They call us, Newcastle United fans, the best in the world.
They celebrate the noise, the loyalty and praise the atmosphere, then price out the people who create it.
They celebrate tradition, then try to own it and sell it back to us.
So what are we? Supporters or consumers?
Does the Newcastle United owners see us as a group to be cherished or exploited?
Before the club answers that question for us, maybe it’s time we consider it ourselves.
What being a fan means will always be personal. For me, as someone living overseas, supporting Newcastle United is a lifeline back to the region where I was born. The club connects me to where I’m from, where I’ve been, and where my family has lived for generations.
But while the connection is deeply individual, there are common threads that define what it means to be a fan — not just of Newcastle, but of any football club.
Fans are loyal. They don’t choose their club the way they choose a product; it is woven into their identity, their family, their city. Fans are not replaceable. You cannot manufacture 5,000 lifelong supporters through a clever marketing campaign or an A/B test.
Fans were here long before owners arrived and they will remain long after they are gone. Their worth cannot be reduced to a line on a balance sheet or measured purely in monetary form. They may not hold the legal title to Newcastle United, but they carry something far more enduring — its memory, its identity, its soul. That emotional ownership cannot be bought, sold, or transferred.
Consumers are happy to follow the latest fashionable trend and swivel on a dime when that trend is no longer celebrated. They see a product and nothing deeper, no identity, no meaning, no connection to a region left behind. You can find 5,000 of them through clever marketing campaigns. Their worth can be reduced to a line on a balance sheet and measured purely in monetary form.
The club shows huge creativity in merchandising, consistently showering us with the newest pair of NUFC branded slippers, special edition warm up kits commemorating playing Wolverhampton Wanderers on a Wednesday and even Sando Tonali flavoured condoms.
Newcastle United have also fairly recently attempted to trademark the phrase “Howay the Lads”. The phrase has a deep connection to Newcastle United, no doubt — but it is hardly synonymous with the club alone. The club is literally attempting to trademark and sell back to supporters their own culture, nothing it seems is sacred, nothing is viewed through the lens of anything other than money.
We all understand the financial environment the club operates in.
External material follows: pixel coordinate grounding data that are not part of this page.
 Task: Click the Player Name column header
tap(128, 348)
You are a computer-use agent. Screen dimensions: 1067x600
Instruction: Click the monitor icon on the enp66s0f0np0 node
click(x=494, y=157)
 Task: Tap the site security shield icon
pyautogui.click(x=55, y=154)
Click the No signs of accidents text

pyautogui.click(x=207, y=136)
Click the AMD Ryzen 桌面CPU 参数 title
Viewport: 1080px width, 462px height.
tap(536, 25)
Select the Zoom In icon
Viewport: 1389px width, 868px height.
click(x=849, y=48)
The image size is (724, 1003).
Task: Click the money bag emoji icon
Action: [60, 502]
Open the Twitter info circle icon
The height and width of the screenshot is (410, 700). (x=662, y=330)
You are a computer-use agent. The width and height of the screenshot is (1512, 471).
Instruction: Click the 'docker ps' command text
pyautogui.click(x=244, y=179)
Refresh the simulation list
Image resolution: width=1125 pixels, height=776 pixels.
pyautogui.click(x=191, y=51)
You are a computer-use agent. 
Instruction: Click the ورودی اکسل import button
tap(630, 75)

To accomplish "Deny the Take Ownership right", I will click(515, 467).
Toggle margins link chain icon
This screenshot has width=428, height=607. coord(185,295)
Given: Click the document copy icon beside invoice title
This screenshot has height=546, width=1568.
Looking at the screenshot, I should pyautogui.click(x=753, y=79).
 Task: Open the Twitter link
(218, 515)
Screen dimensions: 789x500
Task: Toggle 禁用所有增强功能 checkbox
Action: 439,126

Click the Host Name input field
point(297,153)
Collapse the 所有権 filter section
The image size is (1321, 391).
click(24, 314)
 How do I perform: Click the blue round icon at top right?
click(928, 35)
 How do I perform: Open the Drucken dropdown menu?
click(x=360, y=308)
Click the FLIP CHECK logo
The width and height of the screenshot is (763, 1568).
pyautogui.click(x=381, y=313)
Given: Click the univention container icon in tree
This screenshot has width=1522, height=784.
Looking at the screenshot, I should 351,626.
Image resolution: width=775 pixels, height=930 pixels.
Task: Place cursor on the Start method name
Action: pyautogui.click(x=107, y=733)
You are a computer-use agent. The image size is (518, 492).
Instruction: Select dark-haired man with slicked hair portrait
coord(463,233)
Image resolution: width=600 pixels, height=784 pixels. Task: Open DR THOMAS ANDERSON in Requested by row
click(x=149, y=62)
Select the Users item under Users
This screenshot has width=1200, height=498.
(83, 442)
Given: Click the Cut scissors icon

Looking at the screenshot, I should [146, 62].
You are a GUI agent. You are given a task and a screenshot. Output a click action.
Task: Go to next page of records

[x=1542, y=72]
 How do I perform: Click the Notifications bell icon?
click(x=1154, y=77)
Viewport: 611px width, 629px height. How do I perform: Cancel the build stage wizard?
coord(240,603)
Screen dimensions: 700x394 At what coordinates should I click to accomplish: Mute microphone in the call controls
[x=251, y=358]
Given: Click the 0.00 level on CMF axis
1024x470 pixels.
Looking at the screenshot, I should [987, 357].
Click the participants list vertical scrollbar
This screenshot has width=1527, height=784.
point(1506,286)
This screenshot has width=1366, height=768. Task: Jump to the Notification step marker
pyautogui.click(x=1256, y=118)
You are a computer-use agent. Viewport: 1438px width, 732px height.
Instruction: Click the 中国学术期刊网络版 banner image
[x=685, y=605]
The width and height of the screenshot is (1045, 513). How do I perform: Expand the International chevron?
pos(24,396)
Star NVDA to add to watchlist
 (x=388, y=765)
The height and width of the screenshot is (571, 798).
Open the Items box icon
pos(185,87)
Revenues and therefore transfer budgets and wages are dwarfed by the clubs we are trying to compete with.
But does that mean the only option is to monetise everything, including the local phrasebook?
This attitude can only take us so far, look at Everton and Spurs. Both clubs pursued modern stadium projects designed to maximise revenue streams — premium seating, corporate packages, naming rights. The result? Higher ticket prices, a matchday experience increasingly shaped around spending power and pricing out the very fans who created the celebrated atmosphere in the first place.
The North East remains one of the most economically challenged regions in the UK. Many supporters come from working class backgrounds. Are they less deserving of attending matches? Is the only lens we view people through that of an economic one? Maybe you think it is, maybe you think those with money in society are more deserving. If this is the case then are nurses less valuable than stockbrokers or traders? Of course they are not, value cannot be measured purely in money.
The point of all of this is that we as fans get to choose how we feel about this, we get to have this conversation and come together if we wish.
Some will say it’s pointless or impossible and I agree, it is pointless if fans remain divided. Collective, unified action gives supporters power. You only need to look at German fan culture (where I live) to see what organised and structured supporter cooperation can achieve. The average price to watch a Bundesliga game here is less than 30 euros, don’t tell me it can’t be done, I see it every weekend in action.
As Al Pacino said in one of the greatest sports movies of all time (Any Given Sunday) “Either we heal now as a team or we will die as individuals.”
Now, do you feel like you are being celebrated or exploited?